-------- RECORD EXCERPTS --------
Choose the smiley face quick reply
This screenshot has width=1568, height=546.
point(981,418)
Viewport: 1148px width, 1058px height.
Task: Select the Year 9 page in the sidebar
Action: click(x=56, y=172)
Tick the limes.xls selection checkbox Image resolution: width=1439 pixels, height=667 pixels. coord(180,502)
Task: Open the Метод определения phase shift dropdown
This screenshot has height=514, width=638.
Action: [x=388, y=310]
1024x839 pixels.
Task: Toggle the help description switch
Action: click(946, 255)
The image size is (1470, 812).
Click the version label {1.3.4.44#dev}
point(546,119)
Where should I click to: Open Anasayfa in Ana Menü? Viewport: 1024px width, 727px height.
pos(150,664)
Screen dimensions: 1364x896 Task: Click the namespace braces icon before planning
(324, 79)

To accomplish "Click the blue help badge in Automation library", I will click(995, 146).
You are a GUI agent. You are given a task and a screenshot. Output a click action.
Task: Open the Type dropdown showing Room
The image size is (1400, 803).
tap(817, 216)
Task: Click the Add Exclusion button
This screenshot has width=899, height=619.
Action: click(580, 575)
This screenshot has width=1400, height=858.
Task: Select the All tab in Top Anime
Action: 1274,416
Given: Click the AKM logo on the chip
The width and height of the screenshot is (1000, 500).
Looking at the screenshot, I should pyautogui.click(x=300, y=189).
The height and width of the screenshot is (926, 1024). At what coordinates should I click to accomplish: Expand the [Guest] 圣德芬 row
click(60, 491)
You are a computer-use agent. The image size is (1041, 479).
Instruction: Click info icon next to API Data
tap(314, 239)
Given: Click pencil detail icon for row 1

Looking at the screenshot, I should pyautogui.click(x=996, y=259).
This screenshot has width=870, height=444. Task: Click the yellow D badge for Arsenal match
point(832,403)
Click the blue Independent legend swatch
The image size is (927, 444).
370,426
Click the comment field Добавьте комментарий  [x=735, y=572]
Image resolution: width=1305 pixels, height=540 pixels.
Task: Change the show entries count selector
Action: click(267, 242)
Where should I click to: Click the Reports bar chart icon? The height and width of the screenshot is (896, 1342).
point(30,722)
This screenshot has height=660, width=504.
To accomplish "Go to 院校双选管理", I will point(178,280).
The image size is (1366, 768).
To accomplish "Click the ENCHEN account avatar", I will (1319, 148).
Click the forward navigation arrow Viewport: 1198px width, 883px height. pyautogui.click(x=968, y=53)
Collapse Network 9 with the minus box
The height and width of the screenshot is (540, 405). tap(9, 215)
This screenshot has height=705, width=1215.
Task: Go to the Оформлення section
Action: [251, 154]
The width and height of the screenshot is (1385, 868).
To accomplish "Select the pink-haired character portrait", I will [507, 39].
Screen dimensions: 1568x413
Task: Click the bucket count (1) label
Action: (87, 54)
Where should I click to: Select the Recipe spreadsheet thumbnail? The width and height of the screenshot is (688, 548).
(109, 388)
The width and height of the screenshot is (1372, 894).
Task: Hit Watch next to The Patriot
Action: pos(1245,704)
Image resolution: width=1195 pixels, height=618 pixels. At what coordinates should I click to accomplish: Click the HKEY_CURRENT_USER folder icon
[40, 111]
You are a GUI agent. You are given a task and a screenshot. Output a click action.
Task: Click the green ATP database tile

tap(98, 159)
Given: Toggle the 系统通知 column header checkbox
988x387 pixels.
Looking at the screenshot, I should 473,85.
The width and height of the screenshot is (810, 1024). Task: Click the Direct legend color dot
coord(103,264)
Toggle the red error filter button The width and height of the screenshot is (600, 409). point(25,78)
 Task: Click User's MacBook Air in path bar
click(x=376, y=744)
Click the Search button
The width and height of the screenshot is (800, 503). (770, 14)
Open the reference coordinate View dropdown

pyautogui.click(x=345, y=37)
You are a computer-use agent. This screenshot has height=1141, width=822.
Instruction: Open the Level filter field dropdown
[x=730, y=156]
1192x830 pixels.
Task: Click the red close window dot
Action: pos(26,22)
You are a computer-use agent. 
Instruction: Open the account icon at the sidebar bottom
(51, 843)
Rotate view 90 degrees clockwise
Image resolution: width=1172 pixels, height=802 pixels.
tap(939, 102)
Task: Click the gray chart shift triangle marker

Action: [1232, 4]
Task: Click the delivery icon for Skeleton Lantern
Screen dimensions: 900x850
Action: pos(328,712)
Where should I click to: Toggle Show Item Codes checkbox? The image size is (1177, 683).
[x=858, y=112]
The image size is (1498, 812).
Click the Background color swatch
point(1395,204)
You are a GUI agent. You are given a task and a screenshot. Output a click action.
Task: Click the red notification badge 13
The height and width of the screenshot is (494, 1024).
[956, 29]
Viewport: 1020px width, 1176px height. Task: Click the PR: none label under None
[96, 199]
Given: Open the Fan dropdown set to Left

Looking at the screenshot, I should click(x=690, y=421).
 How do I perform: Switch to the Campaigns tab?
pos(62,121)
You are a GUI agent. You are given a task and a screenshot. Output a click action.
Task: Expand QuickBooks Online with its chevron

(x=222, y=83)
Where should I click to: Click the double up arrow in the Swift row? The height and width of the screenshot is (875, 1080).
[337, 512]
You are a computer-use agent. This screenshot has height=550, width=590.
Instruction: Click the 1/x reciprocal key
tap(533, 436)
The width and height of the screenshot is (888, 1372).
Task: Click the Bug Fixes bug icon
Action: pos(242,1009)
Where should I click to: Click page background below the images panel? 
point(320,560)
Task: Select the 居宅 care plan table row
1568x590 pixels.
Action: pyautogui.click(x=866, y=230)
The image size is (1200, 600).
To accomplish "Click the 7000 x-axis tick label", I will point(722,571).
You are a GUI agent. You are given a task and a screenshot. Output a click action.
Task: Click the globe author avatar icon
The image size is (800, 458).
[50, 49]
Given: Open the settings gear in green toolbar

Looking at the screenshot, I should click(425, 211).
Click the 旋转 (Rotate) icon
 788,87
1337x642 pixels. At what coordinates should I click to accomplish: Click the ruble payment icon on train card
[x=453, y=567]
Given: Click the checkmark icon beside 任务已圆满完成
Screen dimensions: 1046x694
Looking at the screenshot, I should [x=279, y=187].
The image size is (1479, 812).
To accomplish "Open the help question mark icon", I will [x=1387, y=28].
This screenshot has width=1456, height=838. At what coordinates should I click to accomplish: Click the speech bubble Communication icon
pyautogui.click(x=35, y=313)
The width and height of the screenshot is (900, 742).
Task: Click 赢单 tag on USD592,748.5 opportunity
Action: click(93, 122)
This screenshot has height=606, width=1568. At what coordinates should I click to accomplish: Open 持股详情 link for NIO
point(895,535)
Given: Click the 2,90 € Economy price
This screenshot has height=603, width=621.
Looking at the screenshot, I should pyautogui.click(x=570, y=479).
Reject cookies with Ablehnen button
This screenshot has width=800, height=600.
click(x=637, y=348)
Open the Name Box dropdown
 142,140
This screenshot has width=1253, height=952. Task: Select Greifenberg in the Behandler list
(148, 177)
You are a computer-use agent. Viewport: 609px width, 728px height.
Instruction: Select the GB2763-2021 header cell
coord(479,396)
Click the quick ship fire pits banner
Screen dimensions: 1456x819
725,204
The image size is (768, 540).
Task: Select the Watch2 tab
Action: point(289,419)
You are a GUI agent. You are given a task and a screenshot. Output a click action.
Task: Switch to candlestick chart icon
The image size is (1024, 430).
--------
*TASK TO CARRY OUT:*
"blue" is the word to look for; copy every line of the data that has it.

*REPLY TO THE TASK:*
To accomplish "Click the blue help badge in Automation library", I will click(995, 146).
Click the blue Independent legend swatch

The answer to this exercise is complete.